One of the both weird and heartwarming customs of my native land was (and I hope still is), showing up at the door of your best friends on a whim. Sure, everyone is entitled to their privacy and down time, but there is just something inexplicably awesome about closest friends being so close that unannounced visit is never frowned upon; moreover, it’s welcomed at pretty much any time.
I remember numerous times we would take our dogs for a walk in wee hours, and decide to visit our friends who lived just a few blocks away. Sometimes, we would pass by their balcony to see if the lights were on and call their names. If they answered — and 9 out of 10 times they did — we were buzzed in and admitted as is, in our pajamas, along with our huge shaggy dogs. Ten minutes later, we would be invited to the table laden with home made goodies, delicatessen, cognac with basic chasers (for adults anyway), and piping hot tea with home made cherry jam and lemon, and the party would continue long into the night.
The key word here being “closest friends”, of course. I wouldn’t advise you to do the same to the people you just met, even if you happened to instantly like them. It only works with your pals, your buddies, your chosen few BFFs…

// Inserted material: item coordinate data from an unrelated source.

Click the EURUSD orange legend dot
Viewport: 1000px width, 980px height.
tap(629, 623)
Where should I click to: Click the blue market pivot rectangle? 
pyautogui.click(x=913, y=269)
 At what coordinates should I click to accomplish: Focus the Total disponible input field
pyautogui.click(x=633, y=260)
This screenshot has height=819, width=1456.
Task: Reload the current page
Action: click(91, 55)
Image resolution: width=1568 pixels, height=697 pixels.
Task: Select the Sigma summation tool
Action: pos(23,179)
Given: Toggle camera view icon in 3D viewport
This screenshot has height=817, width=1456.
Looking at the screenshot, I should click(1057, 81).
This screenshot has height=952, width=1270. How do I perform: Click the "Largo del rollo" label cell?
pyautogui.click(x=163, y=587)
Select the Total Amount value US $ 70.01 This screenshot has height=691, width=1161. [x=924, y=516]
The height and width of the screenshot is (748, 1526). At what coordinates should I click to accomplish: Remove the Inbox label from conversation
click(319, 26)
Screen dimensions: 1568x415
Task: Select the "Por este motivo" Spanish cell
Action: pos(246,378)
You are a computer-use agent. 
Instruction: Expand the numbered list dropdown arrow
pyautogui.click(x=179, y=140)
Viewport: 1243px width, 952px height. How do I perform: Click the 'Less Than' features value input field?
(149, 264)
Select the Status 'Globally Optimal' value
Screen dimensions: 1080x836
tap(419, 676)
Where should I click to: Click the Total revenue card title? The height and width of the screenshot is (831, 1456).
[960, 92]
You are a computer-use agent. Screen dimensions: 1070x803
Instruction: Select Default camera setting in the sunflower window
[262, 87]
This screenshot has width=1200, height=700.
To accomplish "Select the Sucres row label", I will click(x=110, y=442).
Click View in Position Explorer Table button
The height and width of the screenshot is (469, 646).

For the very reasons above, any self respecting house hosts would have in their arsenal tried and true “guest-at-the-doorstep” recipes — things you can put together quickly with simple ingredients most people have on hand. Thus was born the “Guest at the Doorstep Apple Charlotte”, an airy upside down apple pie made with nothing but sugar, eggs and flour; oven toasted sandwiches — best in the world if you ask me; mayonnaise based cookies that don’t taste like mayonnaise; epicurean delights such as Nikolashka — a phenomenal tangy chaser made of nothing but sharp cheese, lemon and sugar — a construction that claims Russian czar Nicolai as its creator (here is one person who, I bet, never was caught off guard by uninvited guests, unless they declared a war or something). There were, of course, cheese doughnuts, fruit compotes, draniki (OMG!) — savory potato cakes with cheese inside, Matzo Brei, and, as a last resort, skillet fried potatoes with eggs — a pile of homey goodness…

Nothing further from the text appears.